France: le jour d'après (12/01/2015)

assassin creed.pngQue faire des quelque millions de marcheurs et des dizaines de millions de téléspectateurs qui ont retrouvé, l'espace d'un dimanche, un état de communion républicain jamais vu depuis la Libération? La France se réveille en ce 12 janvier, interrogeant les raisons d'une mobilisation populaire aussi puissante, d'un partage cathartique aussi profond.

L'assassinat des dessinateurs de Charlie, de policiers et de consommateurs juifs dans une superette casher a agi comme un électrochoc. La France l'attendait comme tous ceux, dont je suis, qui aiment ce pays plus que tout autre et qui se désolaient de voir la République - car la France incarne plus que tout autre l'idée de la République - se déliter.

Sur France Culture ce matin, Régis Debré et Caroline Fourest ont tenté une première analyse. Que faire, a demandé le chroniqueur Brice Couturier, pour que le soufflé ne retombe pas? Leurs réponses ne m'ont pas convaincu.

"Cesser de parler de gouvernance, un mot copié collé du monde des affaires, et parler davantage de gouvernement", a dit le médialogue: Arrêter de bourrer les discours politiques des chiffres balancés par Bruxelles. Et puis oser enfin évoquer le fait religieux dans les écoles et l'interroger rationnellement. Il faut plus de prof de philo aussi.

Dans la même veine, Caroline Fourest a suggéré d'augmenter le nombre de profs de dessin. Et d'apprendre aux élèves qu'une caricature qui s'en prend au bon dieu ou à ses saints, ça n'est pas du racisme envers une communauté. Il faut armer les profs à répondre aux élèves dont la culture est faite de slogans répétés en boucle.

Il n'y a pas que la culture des gosses qui soient faites de slogans en boucle et d'idées reçues. Et les Genevois partagent, de ce point de vue, bien des choses avec l'Hexagone.

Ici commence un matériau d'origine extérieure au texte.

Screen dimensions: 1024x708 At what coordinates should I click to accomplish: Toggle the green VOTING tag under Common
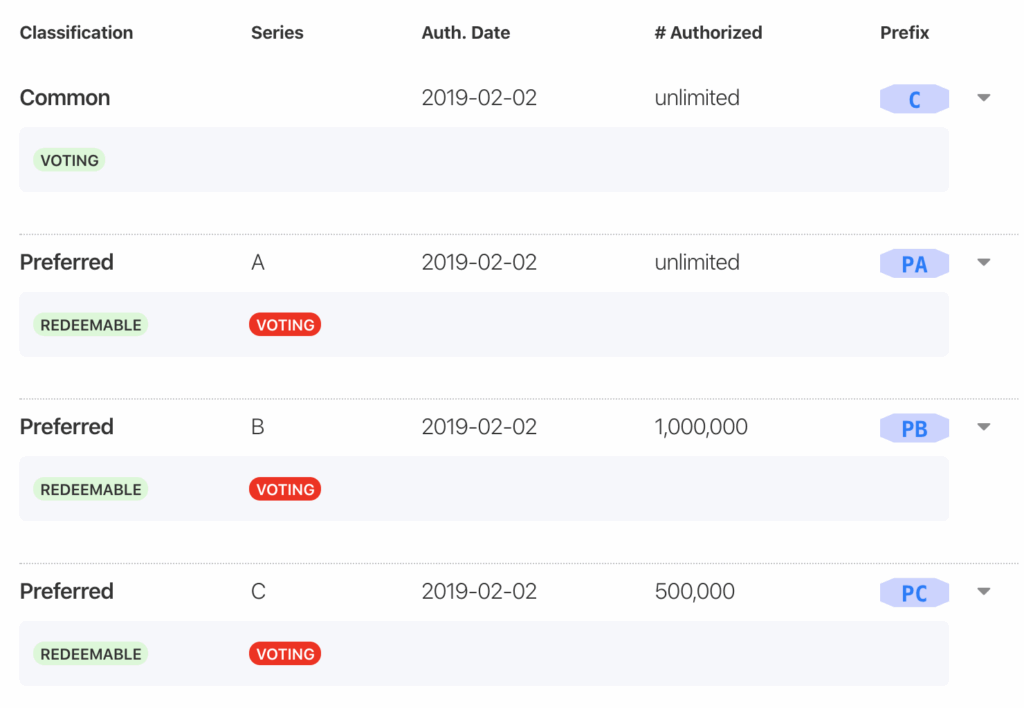coord(69,160)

Plus que tout autre canton, le nôtre partage avec la France l'idée d'une république laïque (bien que fondée sur un terreau fort différent). Comme la France, nous bannissons tout enseignement de la culture religieuse à l'école. Nous pratiquons une neutralité qui va jusqu'à ignorer les fêtes chrétiennes qui scandent encore le calendrier. Et nous nous trouvons néanmoins confrontés à gérer des élèves qui affichent leur appartenance à l'islam.

Pas sûr qu'une dose accrue de philosophie et un enseignement sur la caricature parviennent à inculquer des valeurs, une éthique quotidienne, des comportements respectueux, lesquels proviennent bien davantage des modèles que leur livrent le monde adulte et les héros modernes.

Un mot encore à propos des héros modernes. Assassin Creed, c'est le nom d'un jeu vidéo lancé avec succès en 2007 déjà.

Vous ne connaissiez pas? Moi non plus. Jusqu'à ce que je me souvienne, en marge de l'attentat de Charlie, que le mot assassin viendrait selon une rumeur qui a pris toutes les formes de la vérité du mot Hashashin. Vous ne connaissiez pas non plus. Lisez alors ce qu'en dit Wikipedia. L'encyclopédie en ligne en donne une définition dont on pourrait tirer quelques interprétations de ce qui se passe aujourd'hui. Wikipedia cite notamment ceci:

"L’ismaélien nizârien Abû Ishâq-i Qohistânî, de la fin du XVe siècle, rapporte un extrait de la Grande Résurrection :

« Ô vous, les êtres qui peuplez les univers ! Vous, génies, hommes et anges ! Sachez que Mawlâ-nâ (notre Seigneur) est le Résurrecteur (Qâ’im al-Qiyâma). Il est le Seigneur des êtres, il est le Seigneur qui est l’existence absolue (wujûd mutlaq), excluant ainsi toute détermination existentielle, car il les transcende toutes. Il ouvre la porte de sa miséricorde, et par la lumière de sa connaissance il fait que tout être soit voyant, entendant, parlant, vivant pour l’éternité4. »"

Impressionnant de contemporanéité non!

Sauf que cette origine du mot assassin est contestée si j'en crois cet article découvert sur le site Histoire du monde.

Peu importe. En l'état, il est sans doute prématuré de parler de guerre. Car ce mot justifie trop souvent des lois d'exception, des prisons secrètes, des moyens d'extorsion de la vérité inhumains. Il prête encore le flanc à cet amalgame qui ferait de l'islam une menace pour l'Occident.